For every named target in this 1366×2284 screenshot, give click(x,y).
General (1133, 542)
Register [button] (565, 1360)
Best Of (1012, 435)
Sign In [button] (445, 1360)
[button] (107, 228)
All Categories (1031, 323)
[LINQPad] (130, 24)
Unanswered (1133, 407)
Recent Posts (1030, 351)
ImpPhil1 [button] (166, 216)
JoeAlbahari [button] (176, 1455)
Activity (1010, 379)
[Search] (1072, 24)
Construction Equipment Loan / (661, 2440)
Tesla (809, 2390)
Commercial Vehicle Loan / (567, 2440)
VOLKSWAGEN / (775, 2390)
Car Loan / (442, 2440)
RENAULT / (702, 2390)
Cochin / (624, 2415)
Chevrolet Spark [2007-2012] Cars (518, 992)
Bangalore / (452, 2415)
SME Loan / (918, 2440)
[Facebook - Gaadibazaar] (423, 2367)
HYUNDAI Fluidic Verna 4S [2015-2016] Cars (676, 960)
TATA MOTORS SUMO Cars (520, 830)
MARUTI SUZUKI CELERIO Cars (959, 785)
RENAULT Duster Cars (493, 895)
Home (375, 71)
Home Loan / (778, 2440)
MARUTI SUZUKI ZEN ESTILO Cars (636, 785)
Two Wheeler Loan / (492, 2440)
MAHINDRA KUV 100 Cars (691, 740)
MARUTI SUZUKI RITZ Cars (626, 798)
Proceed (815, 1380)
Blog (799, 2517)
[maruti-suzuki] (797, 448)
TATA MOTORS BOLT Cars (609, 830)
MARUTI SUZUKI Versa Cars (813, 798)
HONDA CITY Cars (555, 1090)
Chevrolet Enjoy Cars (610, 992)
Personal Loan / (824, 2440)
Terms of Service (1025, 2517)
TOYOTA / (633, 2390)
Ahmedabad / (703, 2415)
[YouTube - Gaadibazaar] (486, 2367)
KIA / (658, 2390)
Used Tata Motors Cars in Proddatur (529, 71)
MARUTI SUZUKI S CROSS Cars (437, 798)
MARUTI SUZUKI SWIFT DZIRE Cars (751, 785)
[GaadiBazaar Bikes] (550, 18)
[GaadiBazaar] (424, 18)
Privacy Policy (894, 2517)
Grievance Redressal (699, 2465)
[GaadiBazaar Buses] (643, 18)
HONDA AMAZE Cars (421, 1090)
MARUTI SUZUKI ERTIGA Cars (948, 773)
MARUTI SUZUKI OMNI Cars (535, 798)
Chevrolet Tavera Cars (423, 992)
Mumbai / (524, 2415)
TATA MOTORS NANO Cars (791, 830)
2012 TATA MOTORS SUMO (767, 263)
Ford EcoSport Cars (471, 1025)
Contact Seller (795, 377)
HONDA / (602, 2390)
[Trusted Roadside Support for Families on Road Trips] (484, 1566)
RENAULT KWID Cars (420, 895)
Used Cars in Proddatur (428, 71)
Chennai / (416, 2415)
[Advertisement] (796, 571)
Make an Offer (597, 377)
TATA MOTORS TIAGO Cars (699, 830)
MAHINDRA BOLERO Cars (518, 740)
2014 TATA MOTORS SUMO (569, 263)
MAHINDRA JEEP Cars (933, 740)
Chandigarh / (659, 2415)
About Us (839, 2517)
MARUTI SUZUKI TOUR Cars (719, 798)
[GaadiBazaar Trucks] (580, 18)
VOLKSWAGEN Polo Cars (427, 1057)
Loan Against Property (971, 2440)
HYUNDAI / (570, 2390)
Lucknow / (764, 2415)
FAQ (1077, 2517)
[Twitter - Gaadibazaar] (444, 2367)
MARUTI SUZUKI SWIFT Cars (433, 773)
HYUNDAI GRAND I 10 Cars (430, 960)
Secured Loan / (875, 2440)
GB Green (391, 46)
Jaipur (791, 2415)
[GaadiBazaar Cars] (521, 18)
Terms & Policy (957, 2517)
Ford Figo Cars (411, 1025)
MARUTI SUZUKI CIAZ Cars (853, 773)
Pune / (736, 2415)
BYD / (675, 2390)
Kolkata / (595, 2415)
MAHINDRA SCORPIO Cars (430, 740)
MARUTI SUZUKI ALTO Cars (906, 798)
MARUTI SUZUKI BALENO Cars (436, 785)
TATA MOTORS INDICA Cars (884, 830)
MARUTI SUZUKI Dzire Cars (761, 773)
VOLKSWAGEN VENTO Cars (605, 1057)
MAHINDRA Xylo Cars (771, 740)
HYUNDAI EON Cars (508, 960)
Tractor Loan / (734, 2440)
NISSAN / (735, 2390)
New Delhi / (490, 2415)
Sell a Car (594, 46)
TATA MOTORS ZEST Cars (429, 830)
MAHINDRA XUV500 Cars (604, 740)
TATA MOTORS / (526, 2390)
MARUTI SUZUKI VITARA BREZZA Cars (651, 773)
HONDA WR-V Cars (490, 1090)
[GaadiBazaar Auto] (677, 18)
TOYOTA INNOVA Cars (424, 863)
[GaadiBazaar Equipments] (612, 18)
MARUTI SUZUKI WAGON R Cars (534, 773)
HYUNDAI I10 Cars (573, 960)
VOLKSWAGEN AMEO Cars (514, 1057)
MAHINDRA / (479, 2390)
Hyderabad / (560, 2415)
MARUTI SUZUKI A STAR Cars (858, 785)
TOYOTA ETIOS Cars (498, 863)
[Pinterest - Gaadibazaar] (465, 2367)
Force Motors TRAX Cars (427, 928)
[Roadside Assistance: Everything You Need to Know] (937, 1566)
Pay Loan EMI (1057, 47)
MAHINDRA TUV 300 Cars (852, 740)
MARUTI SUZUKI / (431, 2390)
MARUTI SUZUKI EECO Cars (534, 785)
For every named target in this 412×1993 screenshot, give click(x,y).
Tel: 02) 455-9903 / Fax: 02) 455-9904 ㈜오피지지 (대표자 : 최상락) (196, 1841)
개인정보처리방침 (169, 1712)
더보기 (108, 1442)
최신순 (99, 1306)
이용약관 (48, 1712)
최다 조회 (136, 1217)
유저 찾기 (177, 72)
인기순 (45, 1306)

→ **EXERCISE OBJECTIVE**
Go back to the data above and please quote exactly, and only, the lines from the line with "[Twitter - Gaadibazaar] (444, 2367)" through its last line.

→ **EXERCISE OUTPUT**
[Twitter - Gaadibazaar] (444, 2367)
MARUTI SUZUKI SWIFT Cars (433, 773)
HYUNDAI GRAND I 10 Cars (430, 960)
Secured Loan / (875, 2440)
GB Green (391, 46)
Jaipur (791, 2415)
[GaadiBazaar Cars] (521, 18)
Terms & Policy (957, 2517)
Ford Figo Cars (411, 1025)
MARUTI SUZUKI CIAZ Cars (853, 773)
Pune / (736, 2415)
BYD / (675, 2390)
Kolkata / (595, 2415)
MAHINDRA SCORPIO Cars (430, 740)
MARUTI SUZUKI ALTO Cars (906, 798)
MARUTI SUZUKI BALENO Cars (436, 785)
TATA MOTORS INDICA Cars (884, 830)
MARUTI SUZUKI Dzire Cars (761, 773)
VOLKSWAGEN VENTO Cars (605, 1057)
MAHINDRA Xylo Cars (771, 740)
HYUNDAI EON Cars (508, 960)
Tractor Loan / (734, 2440)
NISSAN / (735, 2390)
New Delhi / (490, 2415)
Sell a Car (594, 46)
TATA MOTORS ZEST Cars (429, 830)
MAHINDRA XUV500 Cars (604, 740)
TATA MOTORS / (526, 2390)
MARUTI SUZUKI VITARA BREZZA Cars (651, 773)
HONDA WR-V Cars (490, 1090)
[GaadiBazaar Auto] (677, 18)
TOYOTA INNOVA Cars (424, 863)
[GaadiBazaar Equipments] (612, 18)
MARUTI SUZUKI WAGON R Cars (534, 773)
HYUNDAI I10 Cars (573, 960)
VOLKSWAGEN AMEO Cars (514, 1057)
MAHINDRA / (479, 2390)
Hyderabad / (560, 2415)
MARUTI SUZUKI A STAR Cars (858, 785)
TOYOTA ETIOS Cars (498, 863)
[Pinterest - Gaadibazaar] (465, 2367)
Force Motors TRAX Cars (427, 928)
[Roadside Assistance: Everything You Need to Know] (937, 1566)
Pay Loan EMI (1057, 47)
MAHINDRA TUV 300 Cars (852, 740)
MARUTI SUZUKI / (431, 2390)
MARUTI SUZUKI EECO Cars (534, 785)
For every named target in this 412×1993 screenshot, give click(x,y).
Tel: 02) 455-9903 / Fax: 02) 455-9904 ㈜오피지지 (대표자 : 최상락) (196, 1841)
개인정보처리방침 (169, 1712)
더보기 (108, 1442)
최신순 (99, 1306)
이용약관 (48, 1712)
최다 조회 (136, 1217)
유저 찾기 (177, 72)
인기순 (45, 1306)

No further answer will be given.